Bollen, Nicolas P.B. and Mark A. Cohen. "Mutual Fund Attributes and Investor Behavior." Working Paper, May 24, 2004.

This strong study reviews investments and redemptions in a matched sample of socially screened and unscreened U.S. mutual funds. The study uses CRSP data for the 1980-2002 time period for conventional funds (N=348 in 1980 rising to 8,009 in 2002) and social funds as identified by the Social Investment Forum (N=7 in 1980 rising to 185 in 2002). Social funds are matched to conventional funds on the basis of their risk exposures, as measured by a Carhart model (risk metrics are Beta, Market Capitalization, Price/Book ratio, and a Momentum factor). After adjusting for these factors, the alphas of the social funds were higher than those of the conventional funds, although alphas were negative in both cases (p<0.0383 - Table 3).
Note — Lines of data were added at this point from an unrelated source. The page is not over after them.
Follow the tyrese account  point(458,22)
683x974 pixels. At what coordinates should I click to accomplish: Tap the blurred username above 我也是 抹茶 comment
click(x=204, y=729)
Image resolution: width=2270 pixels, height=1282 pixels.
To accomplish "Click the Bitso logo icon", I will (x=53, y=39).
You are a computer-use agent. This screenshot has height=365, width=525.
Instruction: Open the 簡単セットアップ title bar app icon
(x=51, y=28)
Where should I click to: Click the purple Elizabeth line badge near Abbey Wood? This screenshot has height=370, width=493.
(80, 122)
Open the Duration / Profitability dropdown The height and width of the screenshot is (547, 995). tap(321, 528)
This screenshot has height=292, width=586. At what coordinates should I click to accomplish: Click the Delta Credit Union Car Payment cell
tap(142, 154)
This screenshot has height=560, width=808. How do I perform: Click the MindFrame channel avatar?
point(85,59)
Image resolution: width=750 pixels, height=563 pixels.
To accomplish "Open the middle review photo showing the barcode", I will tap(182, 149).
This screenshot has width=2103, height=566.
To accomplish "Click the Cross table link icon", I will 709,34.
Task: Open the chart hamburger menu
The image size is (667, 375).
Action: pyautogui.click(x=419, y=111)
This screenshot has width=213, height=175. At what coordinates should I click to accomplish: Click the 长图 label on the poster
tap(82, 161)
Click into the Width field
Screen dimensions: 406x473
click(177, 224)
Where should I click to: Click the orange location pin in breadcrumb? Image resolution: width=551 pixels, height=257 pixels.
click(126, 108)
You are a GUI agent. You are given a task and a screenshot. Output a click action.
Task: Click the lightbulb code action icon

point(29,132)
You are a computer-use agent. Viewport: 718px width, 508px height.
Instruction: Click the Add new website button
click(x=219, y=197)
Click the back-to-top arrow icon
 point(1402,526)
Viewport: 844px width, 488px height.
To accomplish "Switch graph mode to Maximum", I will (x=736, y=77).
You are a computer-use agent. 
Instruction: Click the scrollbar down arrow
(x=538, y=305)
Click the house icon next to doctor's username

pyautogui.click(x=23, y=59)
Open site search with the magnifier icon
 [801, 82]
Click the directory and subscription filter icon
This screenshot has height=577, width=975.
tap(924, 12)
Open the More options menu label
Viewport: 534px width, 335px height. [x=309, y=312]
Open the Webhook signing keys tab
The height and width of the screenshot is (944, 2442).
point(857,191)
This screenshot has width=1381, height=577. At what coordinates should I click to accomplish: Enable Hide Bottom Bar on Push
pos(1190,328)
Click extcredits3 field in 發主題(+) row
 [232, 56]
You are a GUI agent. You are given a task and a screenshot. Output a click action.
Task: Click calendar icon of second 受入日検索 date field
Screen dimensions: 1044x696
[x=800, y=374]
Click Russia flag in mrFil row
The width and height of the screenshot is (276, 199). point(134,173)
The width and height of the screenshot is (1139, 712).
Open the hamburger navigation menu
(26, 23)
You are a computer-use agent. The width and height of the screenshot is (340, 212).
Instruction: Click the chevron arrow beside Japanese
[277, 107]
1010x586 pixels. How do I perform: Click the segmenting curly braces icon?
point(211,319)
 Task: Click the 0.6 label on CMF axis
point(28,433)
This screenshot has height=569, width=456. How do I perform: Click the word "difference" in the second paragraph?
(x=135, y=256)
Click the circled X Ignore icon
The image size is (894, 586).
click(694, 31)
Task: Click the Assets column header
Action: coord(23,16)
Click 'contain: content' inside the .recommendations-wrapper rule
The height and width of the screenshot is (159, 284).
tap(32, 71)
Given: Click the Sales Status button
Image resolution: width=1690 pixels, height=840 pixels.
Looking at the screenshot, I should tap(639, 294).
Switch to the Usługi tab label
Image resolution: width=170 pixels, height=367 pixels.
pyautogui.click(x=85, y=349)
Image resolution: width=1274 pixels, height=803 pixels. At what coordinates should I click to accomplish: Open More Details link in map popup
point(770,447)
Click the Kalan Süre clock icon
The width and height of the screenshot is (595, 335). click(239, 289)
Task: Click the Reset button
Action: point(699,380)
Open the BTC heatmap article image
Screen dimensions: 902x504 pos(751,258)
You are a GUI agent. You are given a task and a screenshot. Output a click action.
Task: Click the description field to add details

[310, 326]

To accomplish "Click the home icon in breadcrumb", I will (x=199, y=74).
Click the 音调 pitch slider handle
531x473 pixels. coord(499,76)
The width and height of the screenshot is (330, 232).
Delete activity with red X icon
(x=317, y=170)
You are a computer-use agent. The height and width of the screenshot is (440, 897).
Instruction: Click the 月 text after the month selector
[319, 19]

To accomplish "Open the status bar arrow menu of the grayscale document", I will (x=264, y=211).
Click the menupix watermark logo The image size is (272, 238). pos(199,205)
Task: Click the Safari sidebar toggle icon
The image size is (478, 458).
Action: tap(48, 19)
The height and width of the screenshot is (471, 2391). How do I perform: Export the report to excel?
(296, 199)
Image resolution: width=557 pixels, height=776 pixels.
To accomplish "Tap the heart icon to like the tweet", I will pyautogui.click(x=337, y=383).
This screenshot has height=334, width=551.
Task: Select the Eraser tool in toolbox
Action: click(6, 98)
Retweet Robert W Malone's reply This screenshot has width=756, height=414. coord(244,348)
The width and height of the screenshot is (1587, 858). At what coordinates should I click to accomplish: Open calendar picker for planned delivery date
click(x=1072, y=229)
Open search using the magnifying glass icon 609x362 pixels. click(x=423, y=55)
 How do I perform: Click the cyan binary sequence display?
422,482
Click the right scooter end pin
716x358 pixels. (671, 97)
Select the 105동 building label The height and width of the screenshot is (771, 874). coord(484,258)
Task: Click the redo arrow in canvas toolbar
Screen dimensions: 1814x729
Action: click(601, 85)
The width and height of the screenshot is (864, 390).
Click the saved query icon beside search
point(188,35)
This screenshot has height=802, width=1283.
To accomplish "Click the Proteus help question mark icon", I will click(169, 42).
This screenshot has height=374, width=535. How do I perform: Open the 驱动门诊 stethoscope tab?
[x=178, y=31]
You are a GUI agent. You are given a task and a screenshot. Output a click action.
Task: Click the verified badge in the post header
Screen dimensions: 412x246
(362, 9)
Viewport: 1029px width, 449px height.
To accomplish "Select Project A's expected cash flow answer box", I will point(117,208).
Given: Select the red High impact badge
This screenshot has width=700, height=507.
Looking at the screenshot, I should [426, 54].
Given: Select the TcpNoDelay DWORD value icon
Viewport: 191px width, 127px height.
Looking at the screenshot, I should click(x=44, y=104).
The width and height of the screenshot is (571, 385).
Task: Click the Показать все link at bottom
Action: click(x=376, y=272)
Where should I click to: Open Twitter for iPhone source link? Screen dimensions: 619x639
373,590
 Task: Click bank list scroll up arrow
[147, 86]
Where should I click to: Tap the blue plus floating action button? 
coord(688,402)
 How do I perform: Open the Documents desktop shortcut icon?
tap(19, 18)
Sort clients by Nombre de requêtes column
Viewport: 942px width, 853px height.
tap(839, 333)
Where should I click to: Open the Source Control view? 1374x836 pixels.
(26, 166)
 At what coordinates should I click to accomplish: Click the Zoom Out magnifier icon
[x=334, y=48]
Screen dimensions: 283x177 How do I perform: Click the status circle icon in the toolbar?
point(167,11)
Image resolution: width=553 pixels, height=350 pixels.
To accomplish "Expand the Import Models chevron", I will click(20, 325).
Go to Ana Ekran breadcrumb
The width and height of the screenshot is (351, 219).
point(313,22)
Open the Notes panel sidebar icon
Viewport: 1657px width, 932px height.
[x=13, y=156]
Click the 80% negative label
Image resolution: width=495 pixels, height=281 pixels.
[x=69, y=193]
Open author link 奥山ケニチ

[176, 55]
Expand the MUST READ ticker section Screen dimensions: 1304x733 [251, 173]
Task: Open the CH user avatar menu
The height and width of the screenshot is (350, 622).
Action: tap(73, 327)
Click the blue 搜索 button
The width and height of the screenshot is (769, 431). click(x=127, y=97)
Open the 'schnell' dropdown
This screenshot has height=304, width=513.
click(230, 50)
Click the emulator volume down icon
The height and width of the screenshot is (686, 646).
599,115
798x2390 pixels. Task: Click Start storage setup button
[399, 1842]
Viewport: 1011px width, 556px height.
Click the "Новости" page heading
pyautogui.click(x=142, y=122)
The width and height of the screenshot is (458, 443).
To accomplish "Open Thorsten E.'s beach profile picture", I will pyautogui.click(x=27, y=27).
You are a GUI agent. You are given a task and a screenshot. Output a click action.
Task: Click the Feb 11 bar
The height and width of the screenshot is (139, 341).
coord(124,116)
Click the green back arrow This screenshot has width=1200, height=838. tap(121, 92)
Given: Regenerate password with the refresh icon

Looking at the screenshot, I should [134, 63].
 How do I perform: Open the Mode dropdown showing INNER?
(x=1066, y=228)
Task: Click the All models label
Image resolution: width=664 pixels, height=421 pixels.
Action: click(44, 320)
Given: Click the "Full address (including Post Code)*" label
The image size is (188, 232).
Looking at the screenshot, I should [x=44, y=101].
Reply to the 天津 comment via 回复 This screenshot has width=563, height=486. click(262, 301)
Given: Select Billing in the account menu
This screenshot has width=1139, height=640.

Finds that "the monthly volatility of investor cash flows in SR funds is significantly lower than conventional flow volatility. This result suggests that the non-financial SR attribute regulates the speed with which investors reallocate capital among their investments."
Also finds, counterintuitively, that cash flows of SR funds are more sensitive to lagged performance than those of conventional funds, i.e. that social investors are more likely to react to recent performance than other investors. The authors offer two possible explanations. First, socially responsible investing might be viewed as a luxury good: citing work by Ait-Sahalia (2004), they note that consumption of luxury goods tends to rise as wealth rises and fall as wealth falls. Second, as a relatively new investment approach, investor beliefs about SRI are likely to be more diffuse than for conventional investments - as a result, newinformation is likely to be given more weight as investors learn and update their beliefs. This second explanation appears better supported by the data, given that younger funds exhibit the highest sensitivity. Performance sensitivity is also observed in older funds, however, leading the authors to comment that "at least some SR investors view their investment as consumption of a luxury good."

The authors conclude that "our results suggest that SR investors are just as concerned about the performance of their investment as investors in conventional funds, if not more so. Nonetheless, mutual funds companies, which continually compete to offer new funds in an effort to attract investor capital, can expect SR investors to be more loyal than investors in ordinary funds."

This study received an honorable mention in the 2004 Moskowitz Prize competition.